On Tue, Apr 1, 2014 at 2:50 PM, Cary Coutant <ccoutant@google.com> wrote:
> Those test cases use a linker script with a SECTIONS clause and no
> PHDRS clause. In this case, gold runs define_standard_symbols before
> any segments have been created at all. As a result, all the standard
> symbols that get added are added as constants, and that failed my
> assert in set_output_segment(). I can relax that assert, but I've got
> to wonder if we're doing the right thing here with any of the other
> standard symbols -- it seems to me they'll all get set incorrectly.

Certainly worth worrying about.  I've definitely seen cases in the past
where gold did not implement linker script semantics properly.
(https://sourceware.org/bugzilla/show_bug.cgi?id=13163 comes to mind.)

> In ld/testsuite, the ehdr_start_missing.t script attempts to construct
> a situation where the first load segment cannot contain the headers by
> setting the text section start address to 0x10000000. That doesn't
> work! (At least, not in gold.) Gold will happily place the headers at
> 0x10000000, and place the text section immediately after that. I'm not
> sure if this is a bug or a feature. I think this is a known difference
> between the two linkers that has been discussed before.

It's a bug.  The linker script said where the .text section should be, and
you placed the .text section someplace else.  I was not aware of this
particular "difference" before.  It feels similar to two issues I am aware
of:

* gold's -Ttext=x means -Ttext-segment=x, whereas -Ttext=x is supposed to
  mean --section-start=.text=x and that (like the linker script case above)
  does not give the linker license to actually place .text at x+SIZEOF_HEADERS.
* https://sourceware.org/bugzilla/show_bug.cgi?id=13163c#5 points out out a
  case where assignment of . to a constant means something different in
  gold (I think it acts as relative to some section rather than absolute,
  but I no longer recall the exact details).

> The only way to keep the headers out of the first load segment is to
> set the text segment at an address that is not a multiple of the page
> size. For example, if I run with -Ttext=0x1000100, I'll get the
> expected undefined reference error.

That's a fine thing to test, too.  For gold it certainly makes sense to
exercise cases without linker scripts, since the internal logic is so
different for with vs without.  But getting that case right is not really
sufficient to declare __ehdr_start properly supported.

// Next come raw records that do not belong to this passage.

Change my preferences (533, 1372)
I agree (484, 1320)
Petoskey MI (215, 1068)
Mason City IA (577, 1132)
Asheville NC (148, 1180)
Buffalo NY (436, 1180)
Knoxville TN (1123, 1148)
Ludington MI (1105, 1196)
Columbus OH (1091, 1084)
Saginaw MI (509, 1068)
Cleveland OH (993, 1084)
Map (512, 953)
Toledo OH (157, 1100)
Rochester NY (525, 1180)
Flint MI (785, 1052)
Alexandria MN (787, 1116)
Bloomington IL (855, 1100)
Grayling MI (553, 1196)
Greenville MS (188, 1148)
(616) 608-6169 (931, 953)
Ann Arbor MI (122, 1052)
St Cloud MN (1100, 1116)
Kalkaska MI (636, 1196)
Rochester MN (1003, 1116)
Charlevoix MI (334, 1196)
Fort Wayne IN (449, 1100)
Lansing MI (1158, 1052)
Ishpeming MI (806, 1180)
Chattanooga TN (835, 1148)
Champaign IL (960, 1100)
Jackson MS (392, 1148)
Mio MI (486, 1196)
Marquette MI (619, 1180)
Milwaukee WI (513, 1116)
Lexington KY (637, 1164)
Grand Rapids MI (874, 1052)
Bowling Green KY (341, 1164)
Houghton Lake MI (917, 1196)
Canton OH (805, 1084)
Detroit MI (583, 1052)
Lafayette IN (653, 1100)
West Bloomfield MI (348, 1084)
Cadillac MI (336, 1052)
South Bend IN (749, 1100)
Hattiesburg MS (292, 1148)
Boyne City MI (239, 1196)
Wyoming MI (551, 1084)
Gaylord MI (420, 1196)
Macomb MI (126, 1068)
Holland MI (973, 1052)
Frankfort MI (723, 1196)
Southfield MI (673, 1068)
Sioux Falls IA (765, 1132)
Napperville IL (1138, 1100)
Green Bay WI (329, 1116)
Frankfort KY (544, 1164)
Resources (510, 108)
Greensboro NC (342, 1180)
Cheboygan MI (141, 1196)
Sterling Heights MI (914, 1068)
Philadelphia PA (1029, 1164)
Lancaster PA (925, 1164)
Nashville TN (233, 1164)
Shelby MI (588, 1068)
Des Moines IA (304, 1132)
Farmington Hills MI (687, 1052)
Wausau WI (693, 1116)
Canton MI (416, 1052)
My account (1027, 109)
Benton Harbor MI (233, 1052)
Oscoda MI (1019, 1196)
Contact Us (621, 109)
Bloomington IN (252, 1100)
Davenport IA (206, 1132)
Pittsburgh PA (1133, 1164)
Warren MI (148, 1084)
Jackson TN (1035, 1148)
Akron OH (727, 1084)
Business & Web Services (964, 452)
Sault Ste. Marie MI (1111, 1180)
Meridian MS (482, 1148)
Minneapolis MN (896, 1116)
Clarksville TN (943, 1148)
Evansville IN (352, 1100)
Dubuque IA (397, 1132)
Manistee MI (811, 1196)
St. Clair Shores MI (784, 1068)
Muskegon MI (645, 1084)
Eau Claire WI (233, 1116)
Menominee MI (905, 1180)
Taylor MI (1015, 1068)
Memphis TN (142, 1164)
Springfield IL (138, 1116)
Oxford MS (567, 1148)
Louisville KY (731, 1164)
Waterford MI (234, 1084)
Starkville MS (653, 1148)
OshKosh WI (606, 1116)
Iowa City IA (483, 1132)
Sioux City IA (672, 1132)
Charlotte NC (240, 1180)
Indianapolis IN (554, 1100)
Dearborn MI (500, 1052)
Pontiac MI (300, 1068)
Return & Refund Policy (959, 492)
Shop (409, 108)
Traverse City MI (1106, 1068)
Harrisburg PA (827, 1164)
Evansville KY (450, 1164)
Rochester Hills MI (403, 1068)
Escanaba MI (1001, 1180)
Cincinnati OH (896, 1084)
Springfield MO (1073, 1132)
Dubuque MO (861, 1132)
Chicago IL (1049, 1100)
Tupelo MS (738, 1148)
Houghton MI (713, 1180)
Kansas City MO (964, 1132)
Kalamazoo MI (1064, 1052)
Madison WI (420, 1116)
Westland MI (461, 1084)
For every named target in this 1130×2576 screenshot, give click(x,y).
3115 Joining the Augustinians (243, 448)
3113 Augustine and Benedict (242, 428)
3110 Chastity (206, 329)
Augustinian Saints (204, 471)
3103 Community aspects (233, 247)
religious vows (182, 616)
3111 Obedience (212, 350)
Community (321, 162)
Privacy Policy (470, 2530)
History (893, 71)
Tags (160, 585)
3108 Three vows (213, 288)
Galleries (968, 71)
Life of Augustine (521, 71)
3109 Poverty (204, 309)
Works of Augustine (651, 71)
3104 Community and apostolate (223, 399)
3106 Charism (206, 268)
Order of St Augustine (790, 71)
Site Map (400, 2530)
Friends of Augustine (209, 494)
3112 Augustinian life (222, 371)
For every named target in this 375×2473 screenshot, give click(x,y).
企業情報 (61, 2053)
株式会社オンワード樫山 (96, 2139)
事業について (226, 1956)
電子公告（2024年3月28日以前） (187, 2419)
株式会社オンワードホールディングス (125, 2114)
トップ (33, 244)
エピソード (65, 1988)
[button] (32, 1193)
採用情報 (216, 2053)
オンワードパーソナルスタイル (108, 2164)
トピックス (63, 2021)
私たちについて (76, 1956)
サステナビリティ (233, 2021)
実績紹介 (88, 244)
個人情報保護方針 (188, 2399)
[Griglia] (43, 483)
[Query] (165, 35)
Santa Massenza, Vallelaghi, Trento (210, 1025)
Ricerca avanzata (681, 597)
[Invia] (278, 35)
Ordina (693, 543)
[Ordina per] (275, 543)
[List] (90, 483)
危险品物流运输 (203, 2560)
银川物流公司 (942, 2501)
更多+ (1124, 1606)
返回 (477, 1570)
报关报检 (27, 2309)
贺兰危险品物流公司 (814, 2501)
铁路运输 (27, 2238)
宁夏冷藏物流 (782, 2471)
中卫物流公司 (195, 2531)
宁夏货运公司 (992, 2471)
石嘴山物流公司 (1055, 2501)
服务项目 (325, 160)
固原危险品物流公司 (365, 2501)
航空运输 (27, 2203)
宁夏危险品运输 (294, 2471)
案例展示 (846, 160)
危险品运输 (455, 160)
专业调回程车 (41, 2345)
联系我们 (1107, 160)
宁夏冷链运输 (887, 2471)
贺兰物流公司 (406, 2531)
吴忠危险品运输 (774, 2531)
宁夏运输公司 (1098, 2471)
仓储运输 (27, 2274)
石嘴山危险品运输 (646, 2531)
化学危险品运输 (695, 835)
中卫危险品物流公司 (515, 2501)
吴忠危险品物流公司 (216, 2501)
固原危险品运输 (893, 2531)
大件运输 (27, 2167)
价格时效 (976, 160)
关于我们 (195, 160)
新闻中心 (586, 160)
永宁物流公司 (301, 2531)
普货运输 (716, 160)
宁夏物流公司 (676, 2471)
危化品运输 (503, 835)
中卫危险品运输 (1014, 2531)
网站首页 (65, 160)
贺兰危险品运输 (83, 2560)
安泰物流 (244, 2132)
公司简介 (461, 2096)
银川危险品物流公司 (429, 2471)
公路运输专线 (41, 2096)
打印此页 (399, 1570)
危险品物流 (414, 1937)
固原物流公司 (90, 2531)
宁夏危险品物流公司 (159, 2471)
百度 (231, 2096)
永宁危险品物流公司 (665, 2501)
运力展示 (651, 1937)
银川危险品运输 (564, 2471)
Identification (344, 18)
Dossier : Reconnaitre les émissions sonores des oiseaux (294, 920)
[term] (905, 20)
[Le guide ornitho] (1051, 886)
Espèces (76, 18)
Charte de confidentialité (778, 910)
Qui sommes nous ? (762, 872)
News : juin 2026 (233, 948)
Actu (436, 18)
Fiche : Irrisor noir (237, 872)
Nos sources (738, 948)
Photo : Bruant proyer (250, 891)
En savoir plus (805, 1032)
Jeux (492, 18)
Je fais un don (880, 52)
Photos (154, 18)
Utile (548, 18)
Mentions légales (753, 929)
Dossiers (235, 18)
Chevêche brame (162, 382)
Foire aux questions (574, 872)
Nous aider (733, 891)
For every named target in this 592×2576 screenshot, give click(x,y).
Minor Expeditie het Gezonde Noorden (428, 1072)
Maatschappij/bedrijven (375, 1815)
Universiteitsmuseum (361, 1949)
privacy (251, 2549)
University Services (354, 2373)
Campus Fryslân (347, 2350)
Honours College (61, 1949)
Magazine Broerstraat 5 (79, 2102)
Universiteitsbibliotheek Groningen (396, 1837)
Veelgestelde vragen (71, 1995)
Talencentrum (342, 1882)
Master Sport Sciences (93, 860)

> Unfortunately, even if the reference is weak, we always get an error.
> By defining the symbol early, it's overriding the symbol's binding
> with STB_GLOBAL, so by the time we try to apply the relocation, we've
> lost track of the weak binding.

That's certainly a bug.  I don't know how to address it.  I had hoped that
the 'only_if_ref' flag would have the semantics that if there was another
definition, none of the symbol details in the call would modify it.  But I
can imagine why it's not like that.

The -shared case working right without trying to generate a dynamic reloc
is sufficient for gold to pass glibc's configure check for __ehdr_start
support and for __ehdr_start as used in ld.so to be correct.  So perhaps
what you've got now is enough better to be worth putting in.

The other corner cases are of some interest to me, but I don't think
anything I'm actually planning to do will wind up exercising them.